= ATIVIDADES PROPOSTAS =
[1] Responda às perguntas a seguir com base no trecho sobre o casamento cigano.
(a) Qual é a idade mínima exigida pela lei brasileira para que um casamento seja válido?
(b) Que cargo Maura Piemonte ocupa?
(c) Como Roy Rogeres Fernandes é identificado?
[2] Reproduza do trecho sobre o casamento cigano tudo o que vai desde "Os jovens se" até "consentido pelos familiares.".
##### TRECHO SELECIONADO #####
Os jovens se casaram com a permissão das duas famílias. De acordo com a lei brasileira, casamentos só são válidos entre pessoas que tenham no mínimo 16 anos. Assim, o casamento de Hyara não tem validade para a Justiça brasileira. No entanto, ele faz parte da cultura cigana, desde que consentido pelos familiares.
A diretora do Centro de Estudos e Discussões Romani, a cigana Maura Piemonte, explica que o casamento entre jovens não é, nos dias atuais, uma obrigatoriedade, mas sim uma questão de livre arbítrio.
“Não é que você promete antes. A gente conversa. Se o adolescente quiser casar, ele casa, mas nós não obrigamos. A partir dos 14 anos já é uma idade em que ela já está mocinha, e já pode casar, sim”, argumentou.
Roy Rogeres Fernandes, ativista cigano, reforça que a cultura cigana vem passando por mudanças para tentar permitir que as mulheres tenham maior poder de escolha sobre o próprio futuro.
##### DADOS FORNECIDOS #####
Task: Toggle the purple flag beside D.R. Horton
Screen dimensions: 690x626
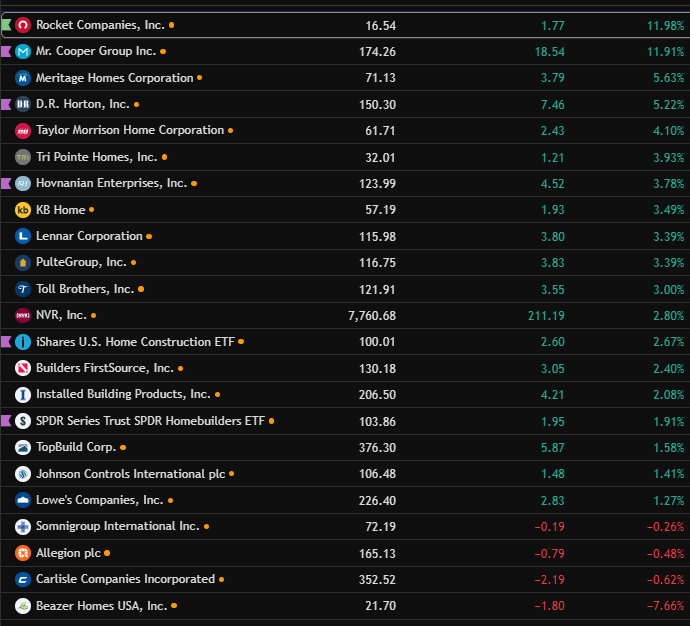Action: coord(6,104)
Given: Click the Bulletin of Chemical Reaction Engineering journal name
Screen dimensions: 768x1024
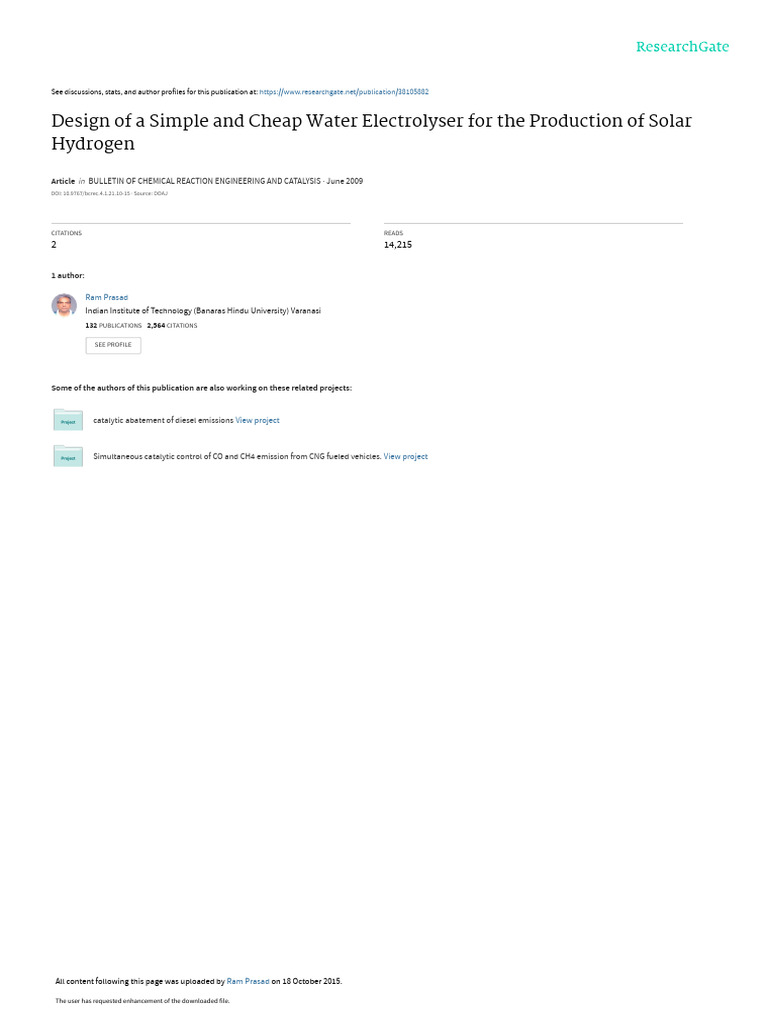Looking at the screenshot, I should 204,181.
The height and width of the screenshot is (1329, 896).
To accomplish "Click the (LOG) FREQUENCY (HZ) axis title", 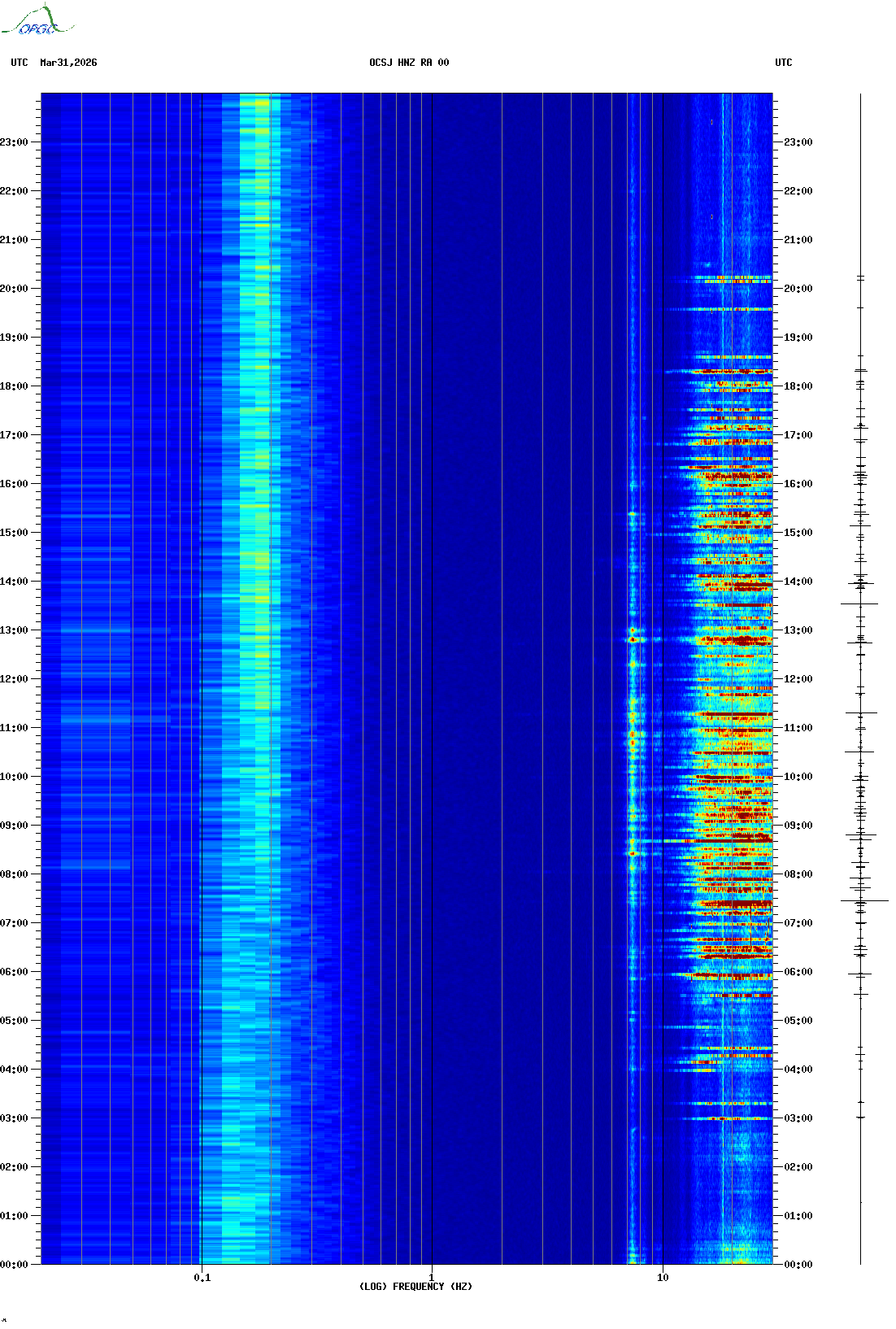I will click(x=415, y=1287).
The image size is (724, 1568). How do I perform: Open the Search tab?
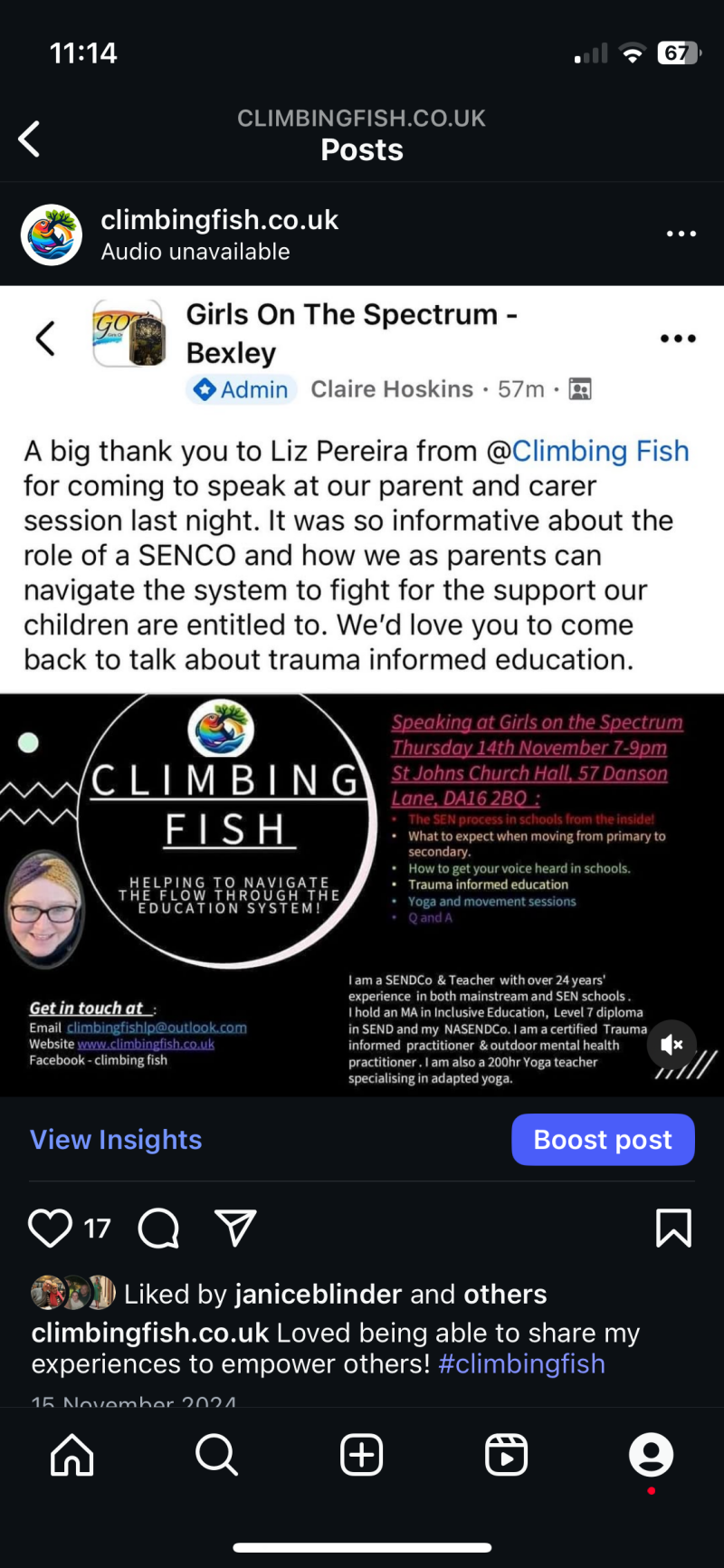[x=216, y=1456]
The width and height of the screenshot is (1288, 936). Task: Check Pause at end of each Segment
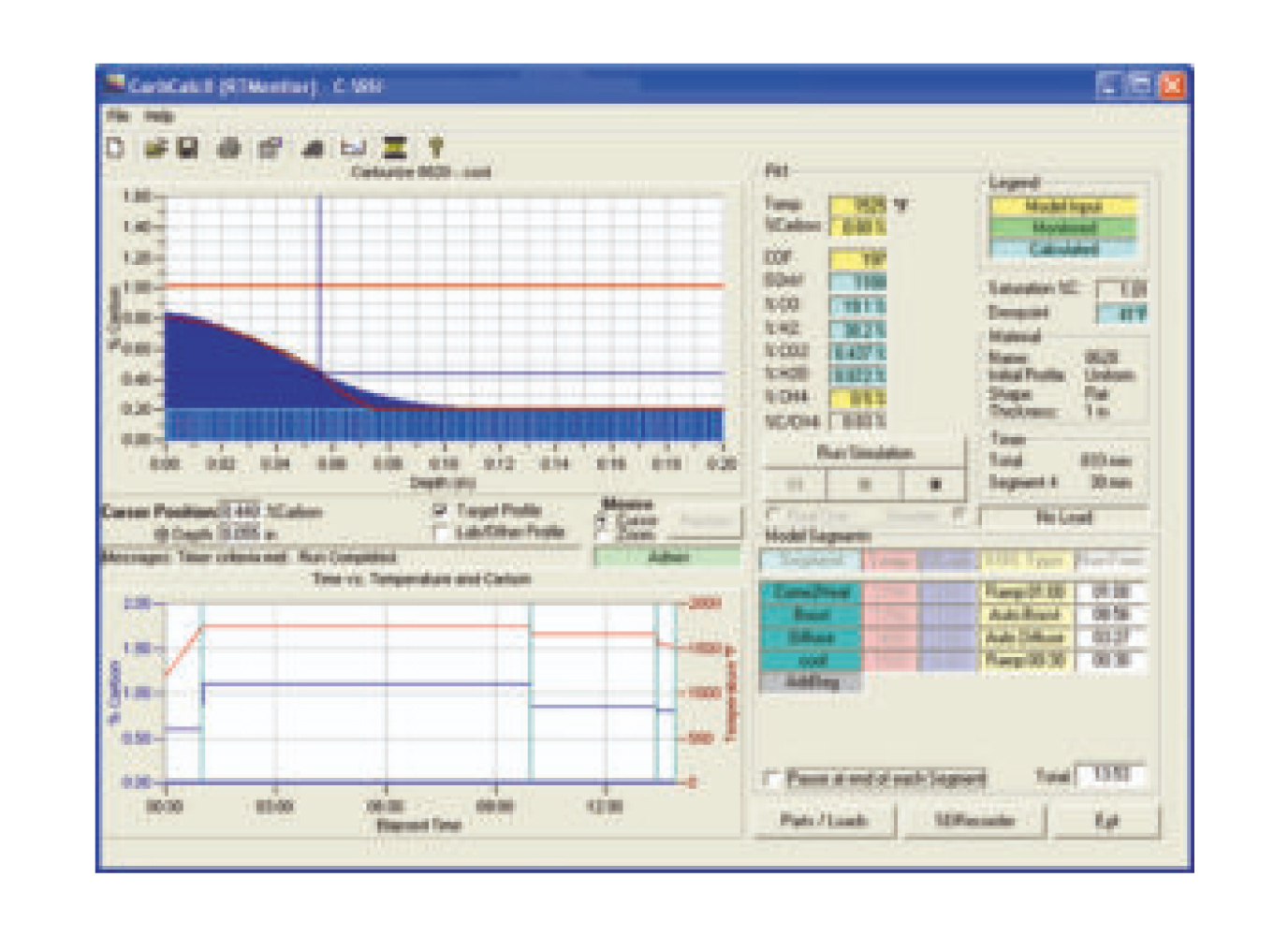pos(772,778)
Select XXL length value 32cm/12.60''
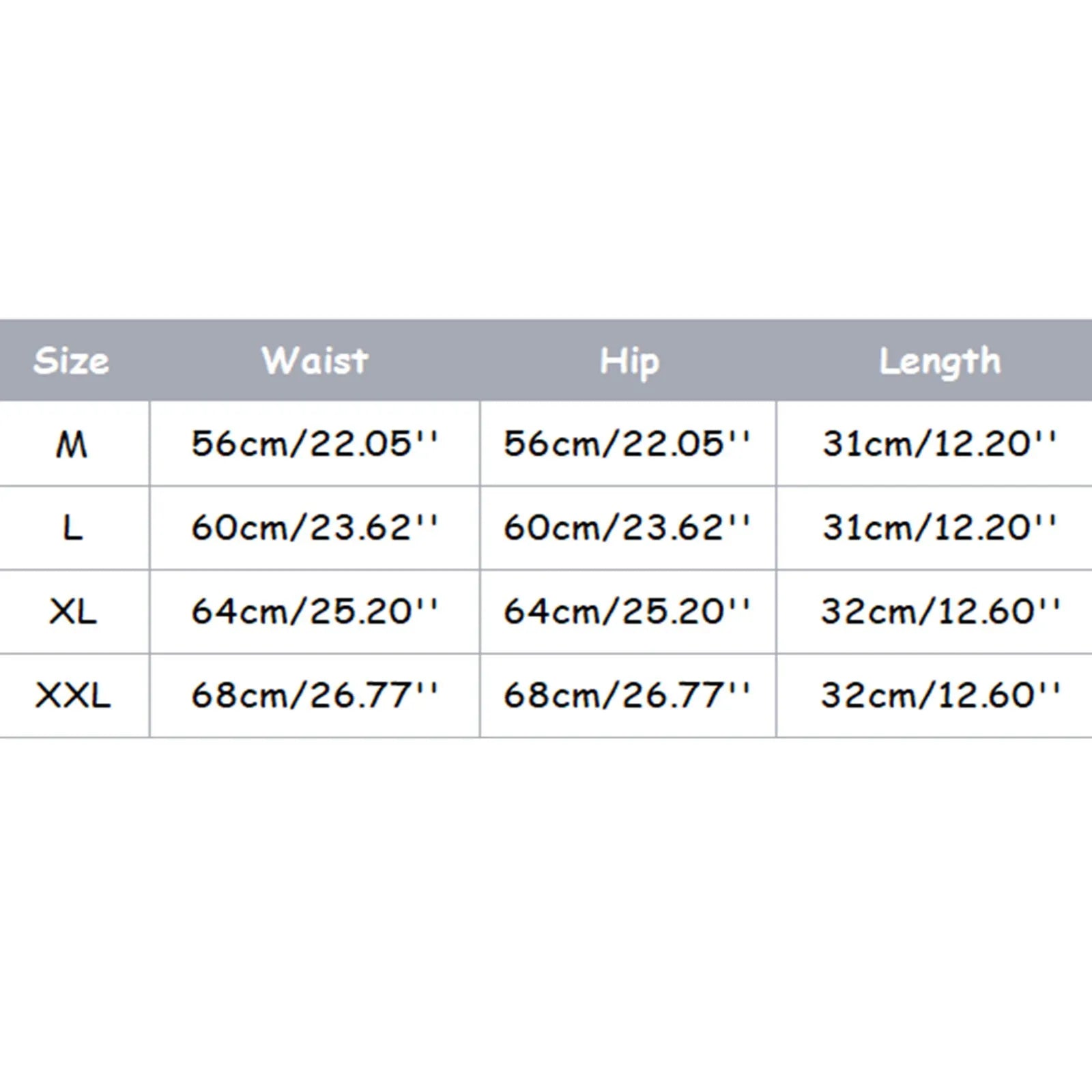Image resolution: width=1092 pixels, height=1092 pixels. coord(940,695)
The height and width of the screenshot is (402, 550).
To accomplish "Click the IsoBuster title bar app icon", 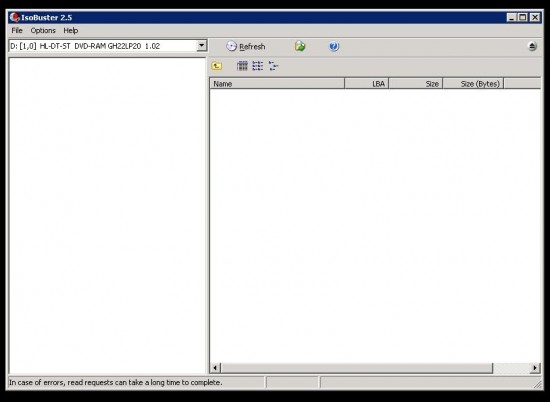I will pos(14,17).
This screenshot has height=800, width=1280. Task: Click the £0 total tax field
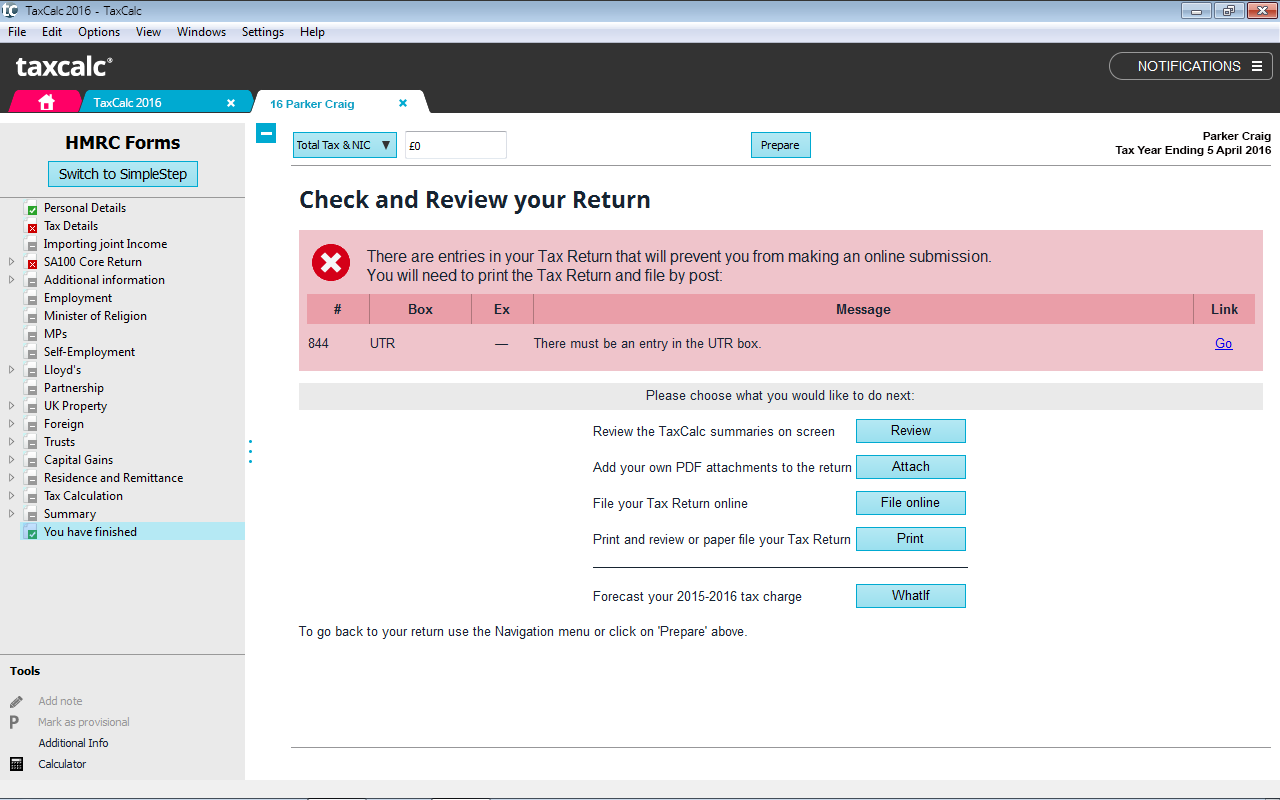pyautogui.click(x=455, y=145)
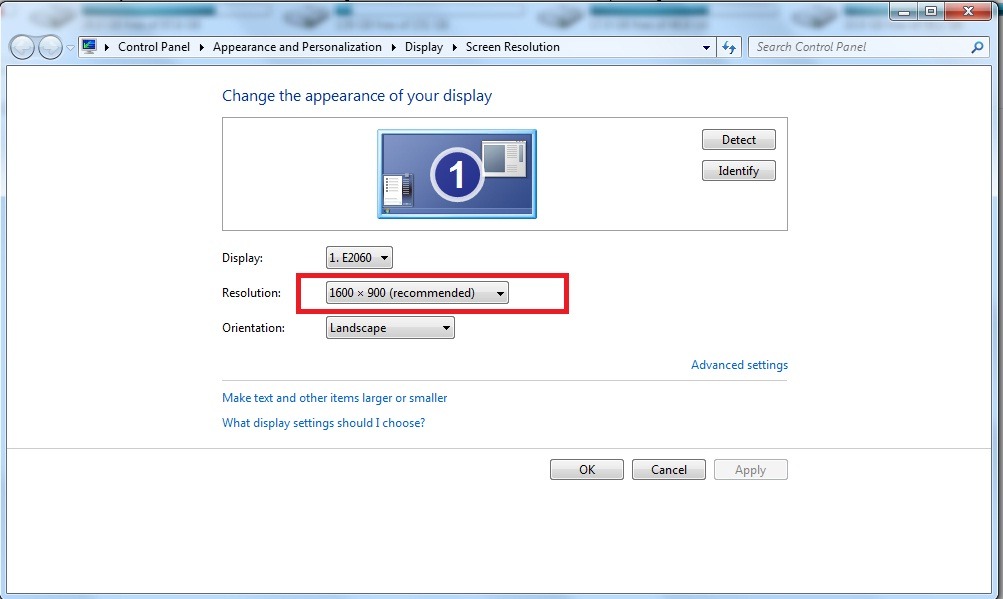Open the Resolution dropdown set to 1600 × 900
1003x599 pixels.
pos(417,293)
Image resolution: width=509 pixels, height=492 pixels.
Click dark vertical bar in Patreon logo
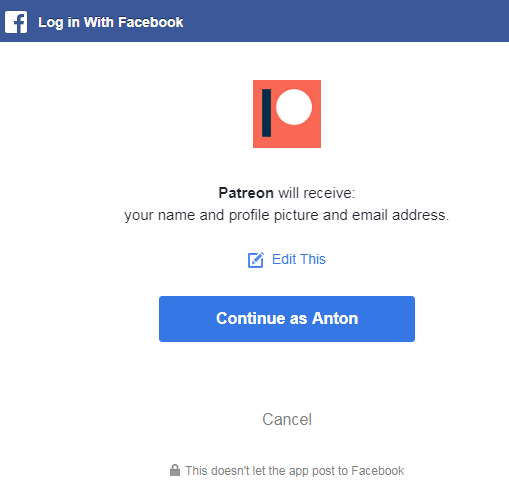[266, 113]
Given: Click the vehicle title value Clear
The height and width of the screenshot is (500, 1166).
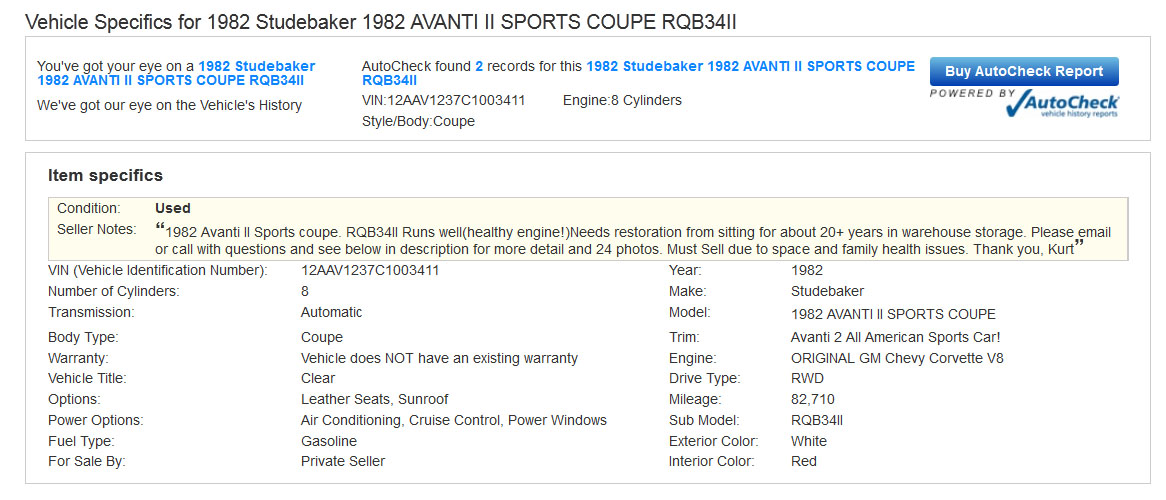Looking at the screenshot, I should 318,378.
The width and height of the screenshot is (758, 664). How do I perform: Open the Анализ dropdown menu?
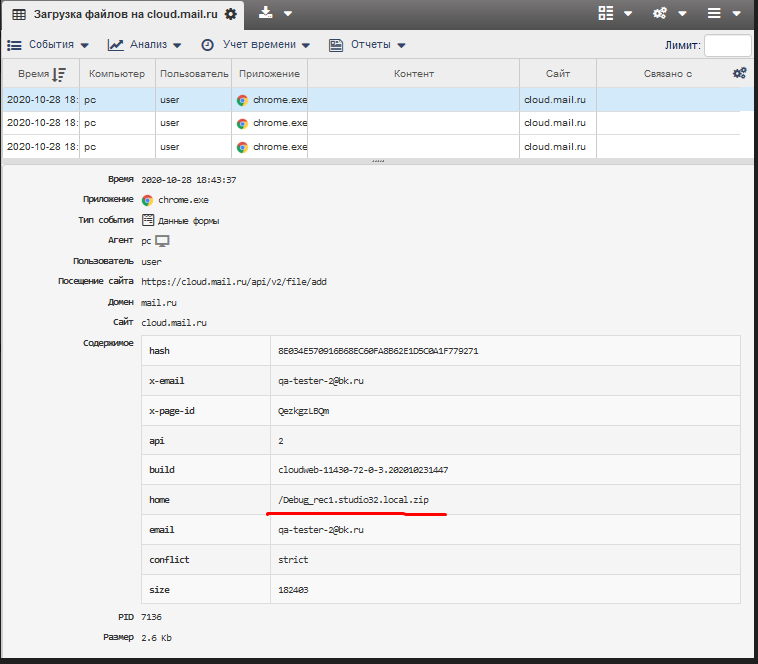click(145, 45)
#####
= RESPOSTAS EM ORDEM =
[1]
(a) 16 anos.
(b) Diretora do Centro de Estudos e Discussões Romani.
(c) Como ativista cigano.

[2]
Os jovens se casaram com a permissão das duas famílias. De acordo com a lei brasileira, casamentos só são válidos entre pessoas que tenham no mínimo 16 anos. Assim, o casamento de Hyara não tem validade para a Justiça brasileira. No entanto, ele faz parte da cultura cigana, desde que consentido pelos familiares.